In the actions phase of this, one of them automatically terminates after
matching one other rule, while another one makes me put in an action line to
stop processing following rules. But at the end of the day, they're all Sieve
scripts.
(Oh, and one of them lets me upload my own Sieve script, but If I do that, I
can no longer use the web GUI. Well, I can, but the GUI will likely overwrite
all or part of the rules in ways that might totally break everything.)
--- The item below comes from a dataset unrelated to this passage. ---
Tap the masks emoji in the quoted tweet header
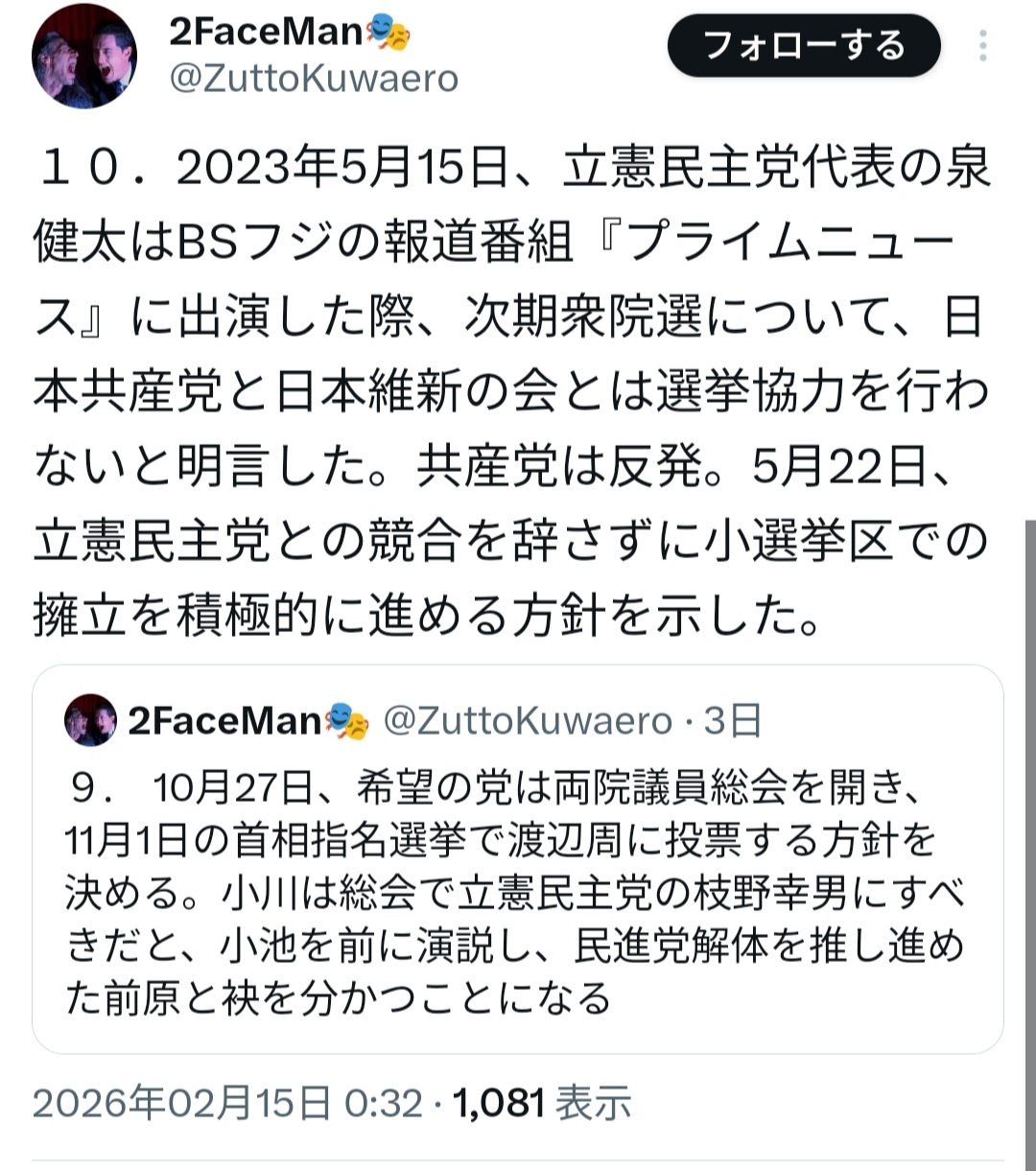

There is *nothing* in OpenPGP that says you have to expose the full details of
regular expressions to the user. Just like with Sieve, there's a full grammar
that has expressive power that doesn't need to be used, and probably shouldn't
be.
I agree completely that most users don't understand regexes. I agree that they
shouldn't be subjected to them, and that the vast majority of what anyone needs
is pretty much what you said — a list of domains. And yes, sensible software
that does something nice for the user is not going to be able to ingest in an
arbitrary regular expression and display it simply. Just like these server
filtering web pages don't expose all the power of Sieve, a sensible program
that lets people construct trust scope doesn't have to be just a text box that
someone types a regexp into.
A protocol standard like OpenPGP specifies a grammar for messages. It's a way
to encode a message so that other people can understand it as well as a way to
interpret a message that someone else hands you.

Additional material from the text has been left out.